Fluttershy let out a breath and said, “Oh! Well, that’s a relief.”

“It’s really not!” Twilight insisted, distressed, though unable to quite pinpoint why, other than that it was Sunset doing something behind her back.

“She probably just didn’t want to tell you that she didn’t like what she picked out for you,” Fluttershy said, looking away and blushing. “It’s… um… what I would do.”

“Wait,” Twilight said, thinking back. “Is that why—”

“A—and it’s better than Rainbow Dash waking everypony up in the middle of the night trying to steal books from the hospital, right?” Fluttershy said, stumbling over her words in a hurry to interrupt.

“It is worse,” Twilight insisted. “She’s enough of a danger as it is.”

Fluttershy poked at the stack of books that Twilight had been shelving. “And books on making nature drawings are going to make her more dangerous?” she asked doubtfully.

Contrary to Fluttershy’s expectations, Twilight whipped her head around in alarm, quickly focusing on the aforementioned books. There were, as Fluttershy had implied, several books on art, mostly focusing on drawing from nature.

Twilight’s heart filled with dread. “No,” she said. “No no no no no.” Bolting across the room, she headed upstairs to her bedroom where the box that Princess Luna had sent her had been.

It was still there, locked, with the key sitting right beside it. She grabbed the key and opened the box.

Everything looked perfectly normal.

“Twilight?” Flutterhy asked, poking her head through the door. “Twilight, you’re scaring me. Are you sure you’re alright?”

Twilight let out a breath, locked the box back up and, looking at the key… dropped it right next to the box again since it didn’t matter any more. Slowly, she pulled out her chair and took a seat so she could bury her head in her hooves.

“Twilight?” Fluttershy repeated, stepping into the room. When Twilight didn’t respond, she crossed the room and placed a hoof on Twilight’s shoulder. “Twilight, please say something.”

“…Sorry,” Twilight apologized. “It’s just… When I went to pick her up at the hospital, Sunset was reading up on sympathetic magic,” she explained. “And now I find that she’s also been looking into nature drawing—and now that I think about it, calligraphy and flower pressing too.”

“…Okay?” Fluttershy said, clearly not understanding what the big deal was.

Twilight sighed and explained. “Sympathetic magic is about forging a connection between things of a similar nature. At the most basic level, it’s rather innocuous. Unicorns do it naturally when they levitate a hoofful of smaller things as a whole, making it easier to do so if the objects are all the same in size, shape and function.

“It’s also a lot more than that, though. There’s a large sympathetic magic component to the mail spell, for example. It’s how the spell targets a recipient—only instead of a sympathy between two real objects, you build up a picture of the recipient’s magic in your mind and mimic it.

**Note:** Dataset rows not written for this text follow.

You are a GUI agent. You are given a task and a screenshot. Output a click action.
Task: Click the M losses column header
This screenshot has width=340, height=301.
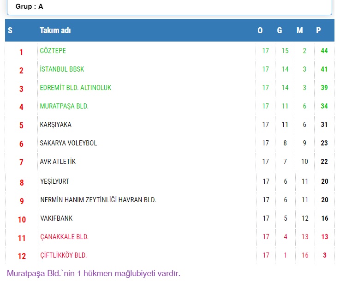click(x=300, y=30)
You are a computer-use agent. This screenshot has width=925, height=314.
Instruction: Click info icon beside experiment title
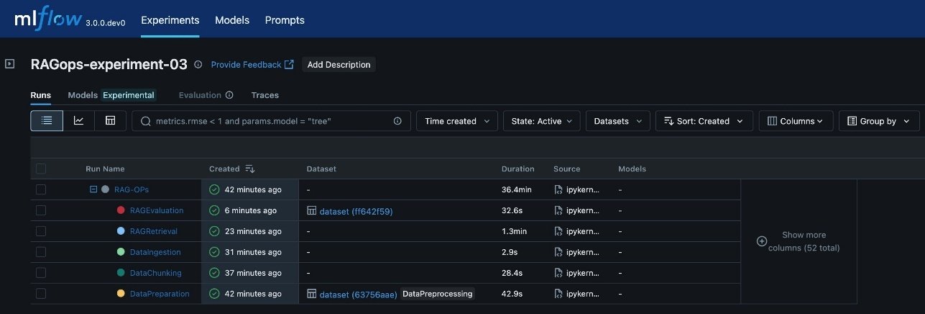[198, 65]
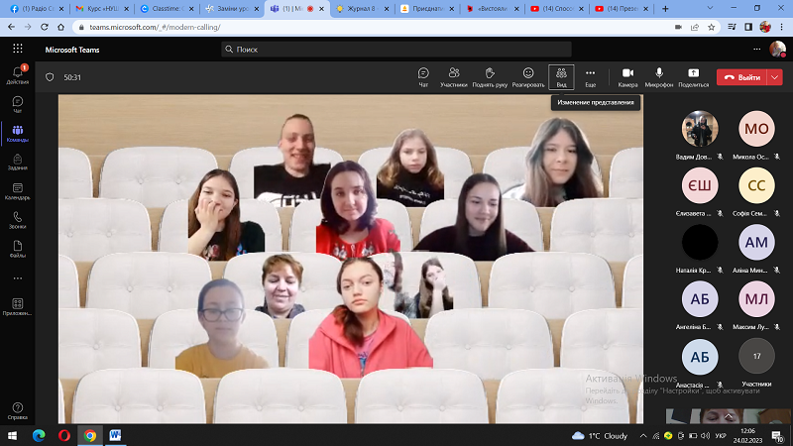Open Действия activity feed in the sidebar
The image size is (793, 446).
(18, 74)
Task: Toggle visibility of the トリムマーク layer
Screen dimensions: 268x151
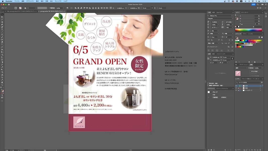Action: coord(236,90)
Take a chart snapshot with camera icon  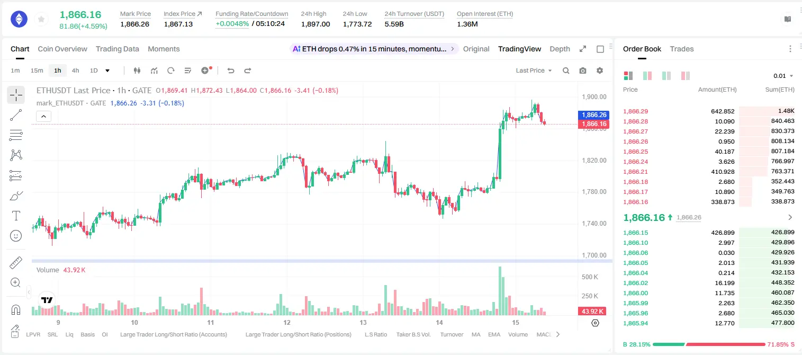tap(583, 70)
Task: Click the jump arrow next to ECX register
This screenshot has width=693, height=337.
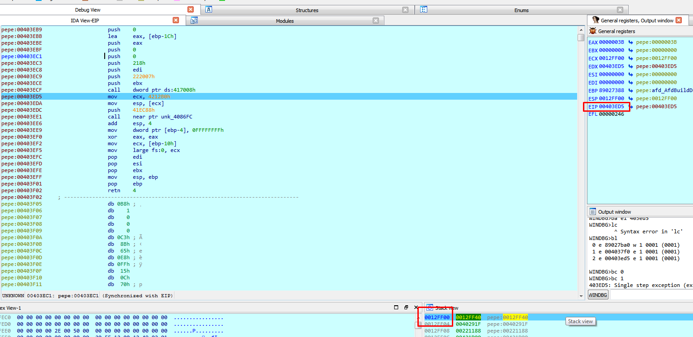Action: coord(630,59)
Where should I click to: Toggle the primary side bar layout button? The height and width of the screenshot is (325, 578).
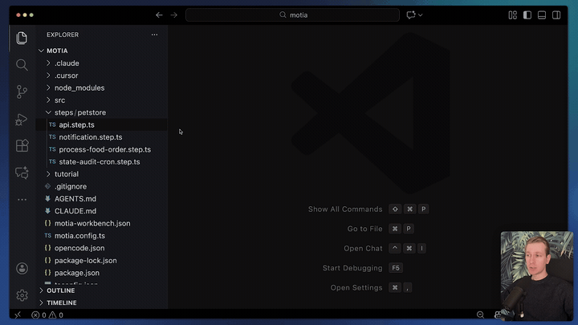(x=527, y=14)
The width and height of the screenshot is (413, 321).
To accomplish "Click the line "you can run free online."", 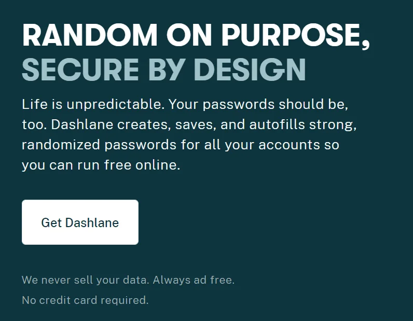I will click(x=101, y=165).
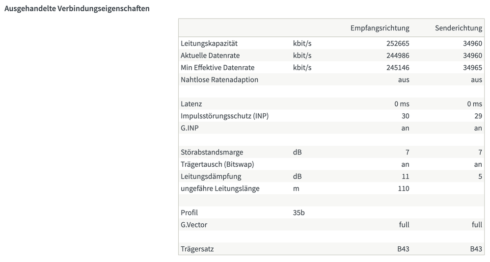Screen dimensions: 490x262
Task: Click the Trägersatz row label
Action: [197, 249]
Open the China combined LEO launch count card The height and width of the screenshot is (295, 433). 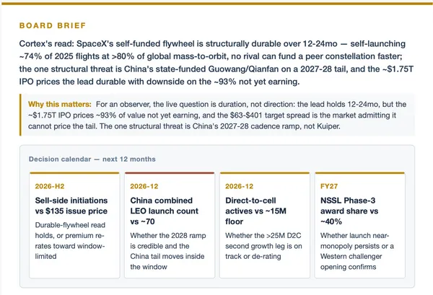[170, 225]

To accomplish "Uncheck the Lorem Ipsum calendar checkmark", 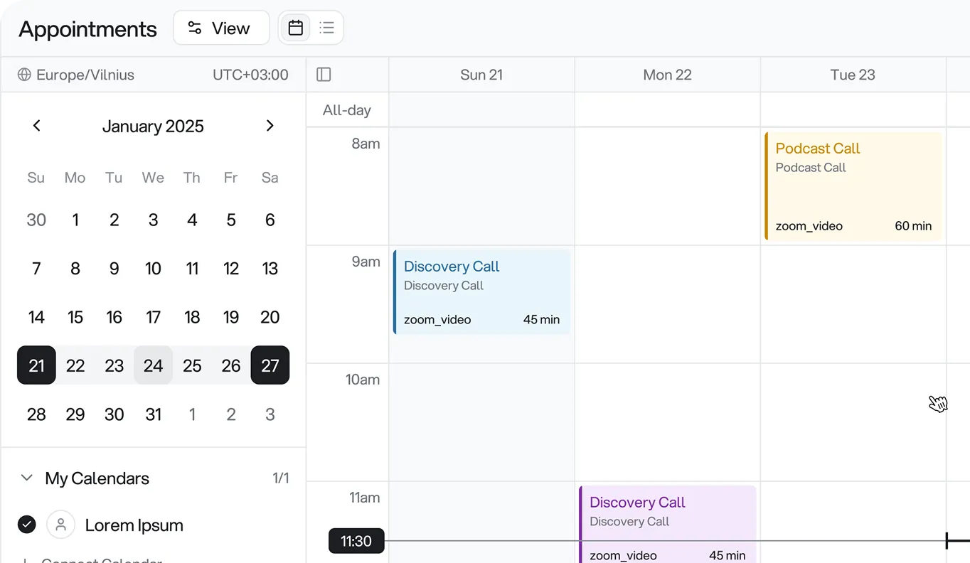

“Calligraphy, nature drawings, flower pressing… They might look innocent, but they’re things that Princess Amore’s sister did; they’re some of the only things we know about her, and only Luna, Celestia and I should even know that much. That means that not only has she been sneaking books from the library, but she’s been in here.”

“…Oh,” Fluttershy said, as understated as always. “That sounds… bad? What about you, though? Does this bring you any closer to getting the magic of the Everfree back?”

Twilight grimaced and said, “I… don't know?” After some thought, she decided, “Regardless, I think I’m going to need to start taking some more drastic measures.”

Fluttershy’s ears folded back and she asked, “How drastic?”

“I need to talk to Rarity and send a message to Princess Celestia. I know what I’m going to do about my need for a castle.”